History Zero est justement une installation qui appartient à cette catégorie d’œuvres. Conçue par l’artiste grec Stefanos Tsivopoulos pour la biennale de Venise de 2013, elle est composée de trois films de fiction se déroulant à Athènes et d’un espace documentaire, pour lequel l’artiste a demandé à des chercheurs d’enquêter sur des exemples de monnaies alternatives, utilisées parallèlement à des monnaies officielles. Ce projet soulève la question de la place de l’argent dans la société grecque d’aujourd’hui et, plus largement, dans des sociétés capitalistes secouées par des crises à répétition et marquées par les inégalités sociales. Il pose également la question du rôle de l’argent dans les destinées individuelles de chacun et dans les relations entre personnes.
Le détour par la fiction est une manière de ne pas prendre au sérieux les diktats d’une réalité économique dont on dit qu’elle n’a pas d’alternative possible. C’est une manière de rebattre les cartes, de se laisser la liberté de rêver à une table rase à partir de laquelle il serait possible de reconstruire un monde nouveau. Pour autant les personnages mis en scène dans les films – une collectionneuse d’art frisant la démence, un immigrant à la recherche de métal dans les poubelles, un artiste capturant des images de la ville – entretiennent tous des liens étroits avec la réalité. La confrontation de ces fictions réalistes avec l’espace documentaire sur les monnaies alternatives conforte le sentiment d’une remise en cause possible du système économique dans son ensemble.

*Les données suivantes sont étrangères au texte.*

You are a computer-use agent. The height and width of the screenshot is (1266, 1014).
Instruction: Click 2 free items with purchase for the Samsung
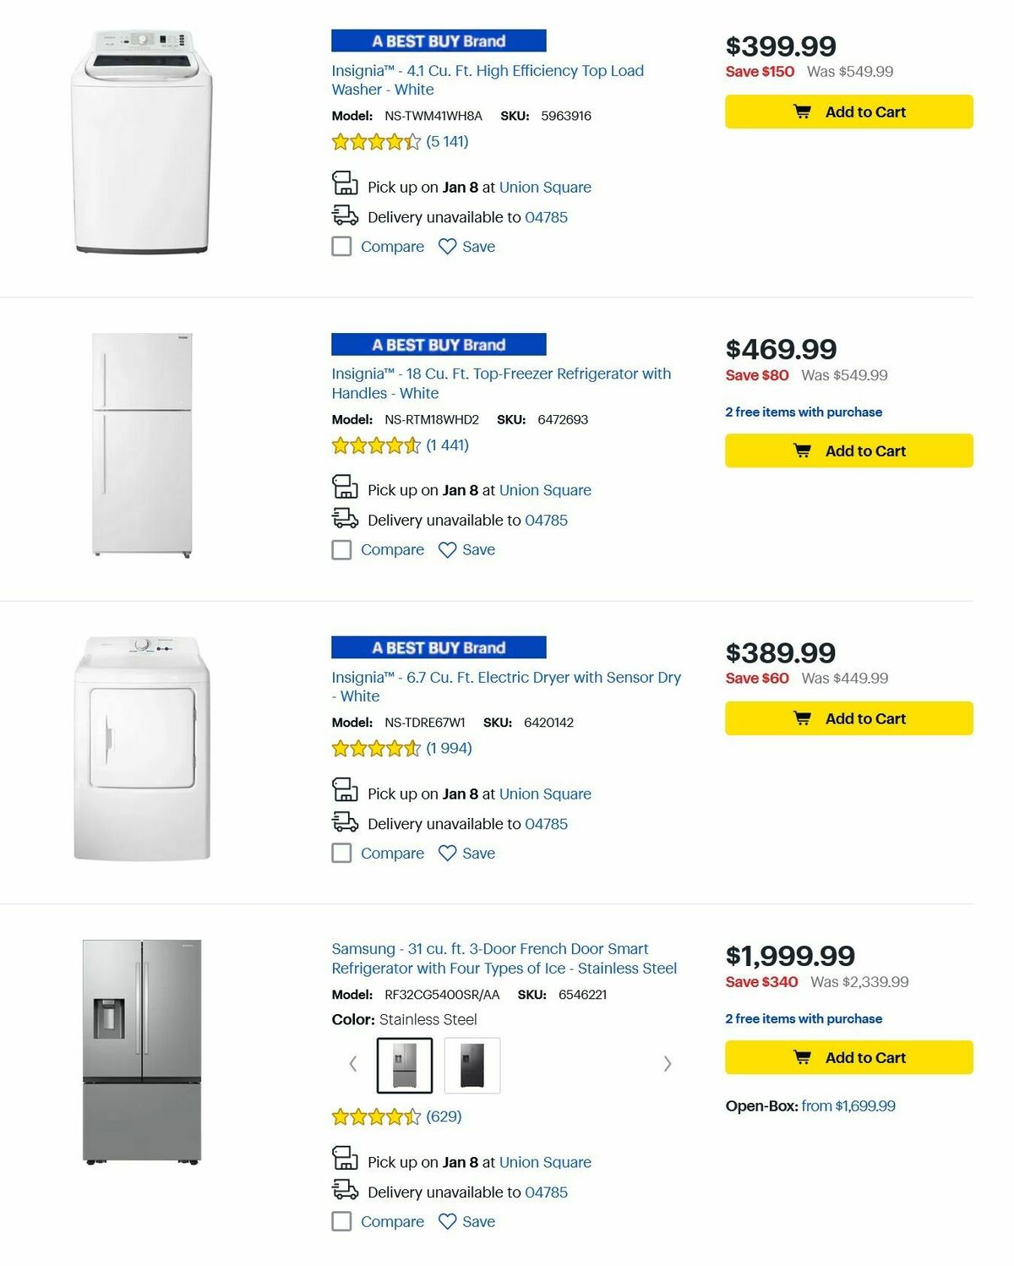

L’engagement politique de Stefanos Tsivopoulos est au cœur de son travail d’artiste. L’art a vocation, selon lui, à ouvrir et susciter le débat public – ce qui n’est pas un vain mot pour un artiste grec. La présentation de History Zero dans le contexte d’un musée de civilisation, dépassant le cénacle des spécialistes d’art contemporain le réjouit à ce titre. Elle prend également place dans le cadre d’un « Temps fort » du Mucem consacrée à la Grèce « Après la crise ? ».